François Leleux (Oboe und Oboe d’amore), Emmanuel Pahud (Flöte), Sebastian Klinger (Violoncello), Peter Kofler (Cembalo), Kammerorchester des Symphonieorchesters des Bayerischen Rundfunks, Ltg. Radoslav Szulc

Rubrik: CDs
Verlag/Label: Deutsche Grammophon 479 2479
erschienen in: das Orchester 01/2015 , Seite 74

Neuproduktionen älterer Instrumentalmusik auf modernen Instrumenten zeigen sich meist beeinflusst durch die Erfahrungen der historisierenden Aufführungspraxis. Dies trifft auch zu auf die vorliegende Einspielung von Konzert- und Kammermusik Bachs und seines zweitältesten Sohnes, die die Geigerin Lisa Batiashvili zusammen mit verschiedenen Inst­rumentalpartnern präsentiert. Das Doppelkonzert für Violine und Oboe BWV 1060 erscheint in einer transparenten Rekonstruktion in der mutmaßlich originalen Tonart c-Moll. Die folgende Sinfonia F-Dur gehört als Einleitung zu der Kantate BWV 156, wo der Solopart der Oboe zugewiesen ist.

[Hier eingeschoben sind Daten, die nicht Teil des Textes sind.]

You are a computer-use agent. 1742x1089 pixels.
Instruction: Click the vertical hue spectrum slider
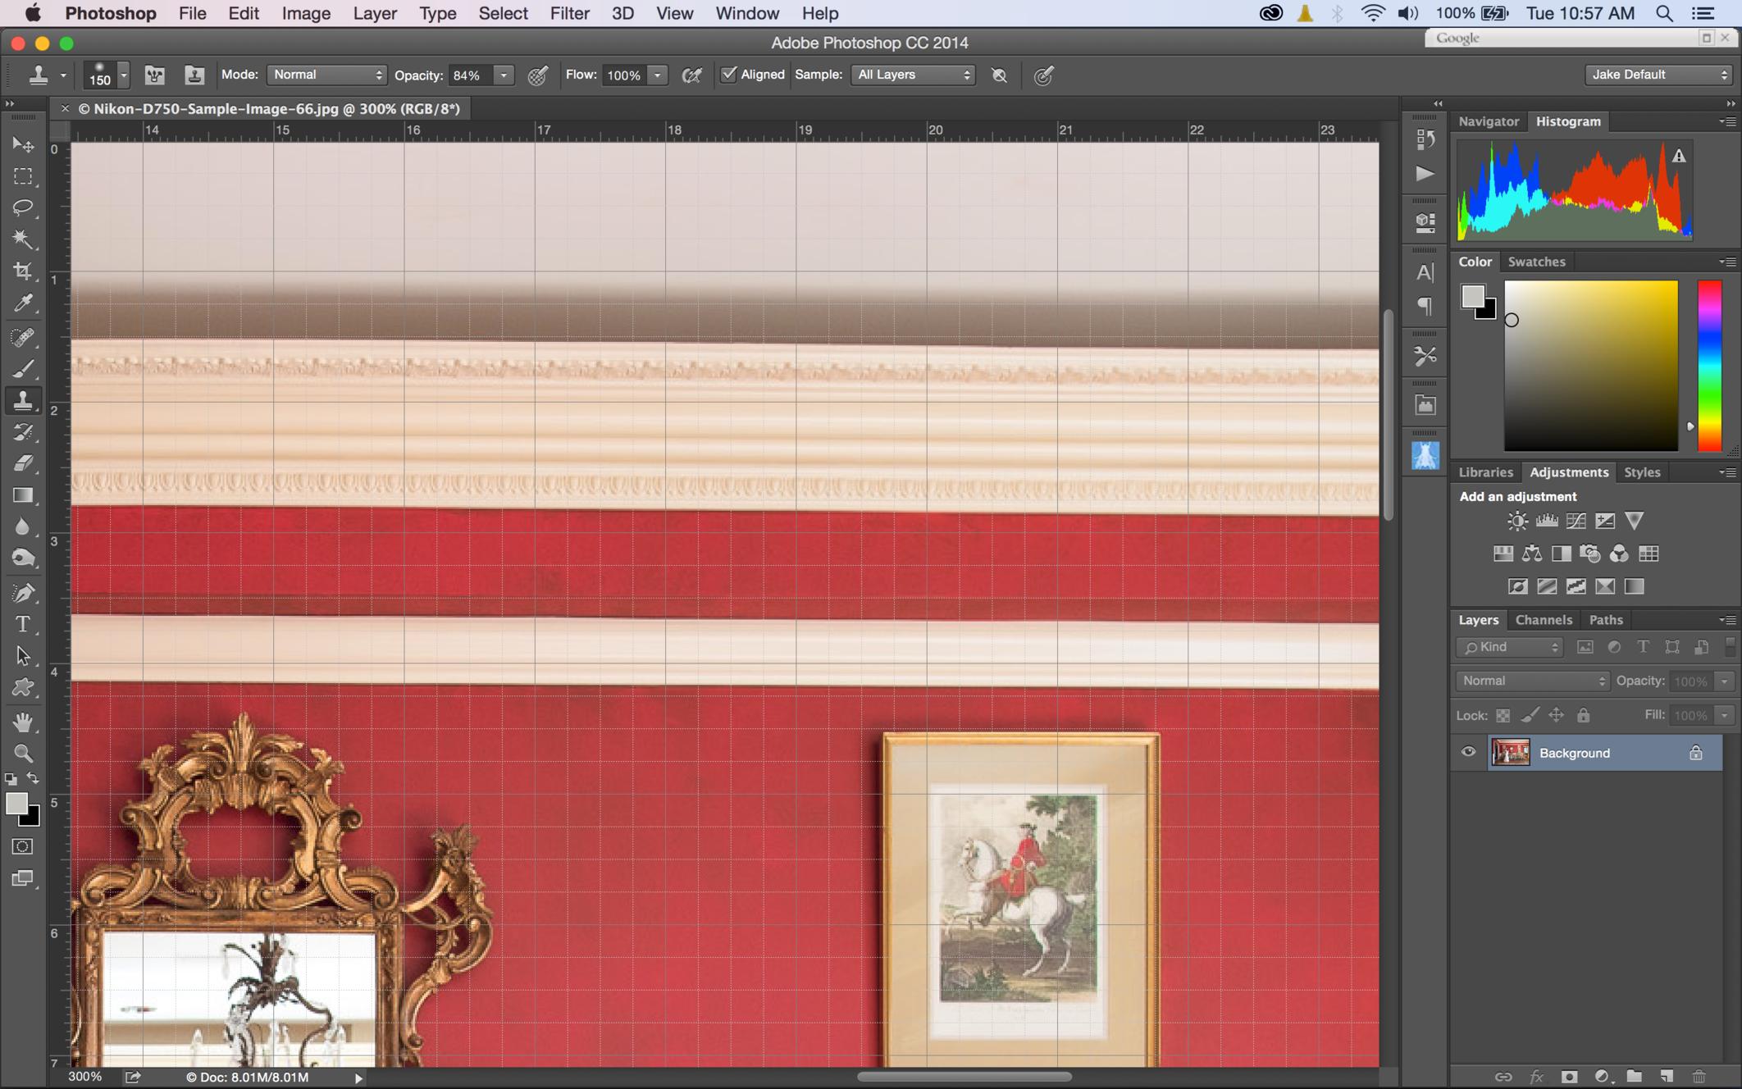[x=1709, y=365]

Allgemein bekannt ist dieser Satz als Largo in As-Dur zum Cembalokonzert f-Moll BWV 1056, und aus dieser Fassung wählt die Solistin fast alle melodischen Varianten. Die Zugehörigkeit der beiden letzten Sätze dieses Konzerts zu einem ursprünglichen Violinkonzert in g-Moll, das in Rekonstruktionen weite Verbreitung gefunden hat, wird zwar inzwischen angezweifelt, doch entspricht die höhere Lage der Solopartie – dort in B-Dur – der Violine besser als das dunkle F-Dur. Überdies kann der Satz mit seinem dominantischen Schluss, der auf einen Folgesatz in F-Dur oder f-Moll vorbereitet, nicht für sich allein bestehen. Dies gilt umso mehr, wenn im Programm das Violinkonzert E-Dur BWV 1042 folgt.
Auf höchstem Niveau zeigen sich die Interpreten. Sie spielen mit schlankem Ton, setzen das Vibrato sparsam ein, phrasieren und artikulieren klar und logisch, wählen zügige, aber niemals überzogene Tempi. Das fein abgestimmte Zusammenspiel der Solisten im Doppelkonzert findet seine Entsprechung in dem homogenen, alle Impulse und Nuancen aufgreifenden Kammerorchester. Phrasen bekommen ihren eigenen dynamischen Verlauf, ohne dass dabei schematisch verfahren wird. Batiashvili leistet sich einige Ausbrüche aus der Vibrato-Askese und kostet manchen Lagenwechsel genussvoll aus – aber das sollte nur Puristen stören. Im Violinkonzert bringt sie einige scheinbar spontane Varianten. Im letzten Satz wurden Phrasierungen verändert.
Das gewichtigste Werk der CD ist die Solosonate a-Moll BWV 1003. Die überragende technische Souveränität tritt hier neben der höchst eindrucksvollen Interpretation fast in den Hintergrund. Das einleitende Gra­ve erscheint als ausladende, quasi improvisierte freie Fantasie. Die anschlie­ßende Fuge, in ihren gewaltigen Dimensionen schwer zu erfassen, wird unaufdringlich, aber klar gegliedert und in ihrer Mehrstimmigkeit mit größter Sensibilität ausbalanciert, ebenso das folgende Andante. Das Tempoproblem des abschließenden Allegro wird dem vorgezeichneten Alla breve entsprechend durch eine halbtaktige metrische Gliederung gelöst. Die Triosonate h-Moll Wq 143, ein Werk des jugendlichen Carl Philipp Emanuel Bach kommt in Anspruch und Qualität diesen bemerkenswert nahe.
Den Schluss des Programms bildet die „Erbarme dich“-Arie aus der Matthäuspassion, wobei die Singstimme von der Oboe d’amore ausgeführt wird. Auch dies geschieht in höchster Perfektion. Die Frage nach dem Sinn einer solchen Übertragung sollte sich jeder Hörer selbst beantworten.
Der CD beigefügt ist ein mäßig informativer Begleittext.